* _ACTIVITY_: Carry on the article about the planned retirement of a Sentinel surveillance aircraft, beginning after its final sentence.

* _PROVIDED PASSAGE_:
◇ ◇ ◇ ◇

Launching a lobbying campaign against the planned retirement of one aircraft from the five-strong fleet in September, Air Cdre Dean Andrew, commander of the ISTAR force, No 1 Group, said at the Farnborough air show that it is “unthinkable” that the UK lose any of this capability when it is so heavily used in theatre.

“I don’t want this capability to be replaced until earliest 2025-2026,” he says. “My job is to make sure I don’t burn out the fleet or the capability until we get there, because for me as a warfighter, it is unthinkable that we would let this wither on the vine.”

The fleet was given a lifeline in the Strategic Defence and Security Review in November, when the planned retirement of the Bombardier Global Express-derived Sentinel was extended from 2018 to “into the next decade”, but with a single retirement in September 2016.

“What we can’t afford to have happen is to take an aeroplane out of service, close the base, and then six years later put it in a base that is just down the road,” Andrew says, referring to the retirement of the RAF’s British Aerospace Nimrod MR2s in 2010, which lost the UK its maritime patrol capability. This will be replaced with nine Boeing P-8 Poseidons from late this decade.

◇ ◇ ◇ ◇

* _EXTRACTED ENTRIES_:
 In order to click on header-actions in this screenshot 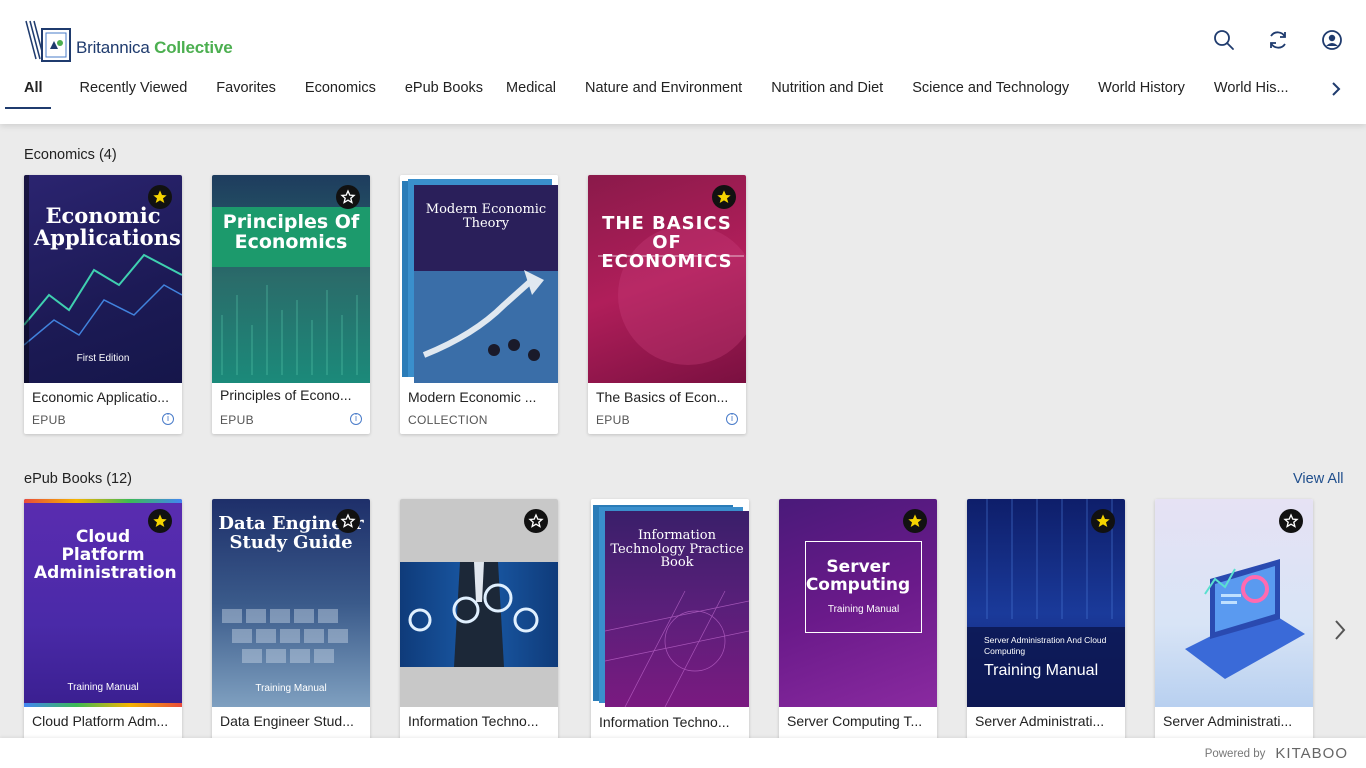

◇ ◇ ◇ ◇

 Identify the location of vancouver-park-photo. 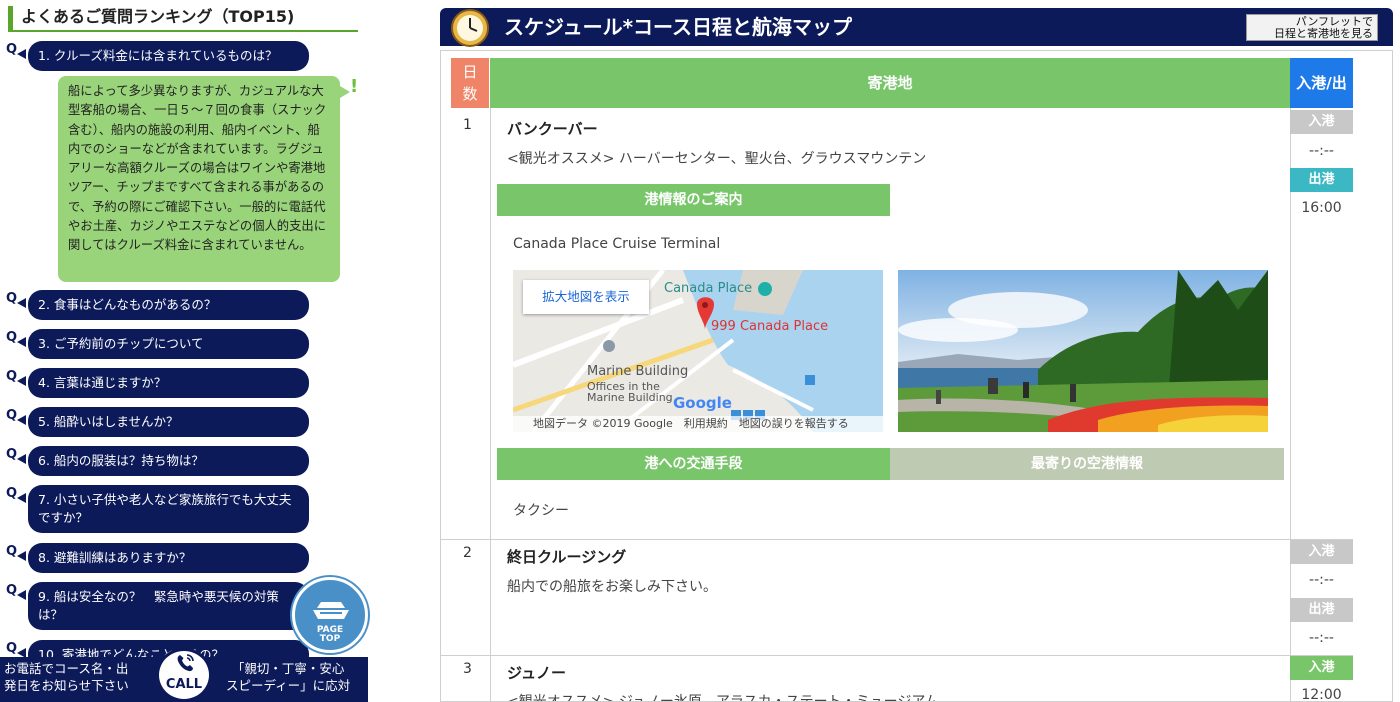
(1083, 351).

◇ ◇ ◇ ◇

* _EXERCISE ANSWER_:
“If I do that and lose all of that experience – we were the best in the world at doing that [maritime patrol] – it would be unimaginable.”

He notes that losing one fifth of the fleet does not equate to just losing one fifth of capability, because the service being provided will be very challenged as a result.

“The whole way we do business changes,” he notes. “It’s not just one fifth less capability – it’s not a salami slice. The decision has been made. I can’t overturn that decision, but I know some people that can, and I am going to lobby them.”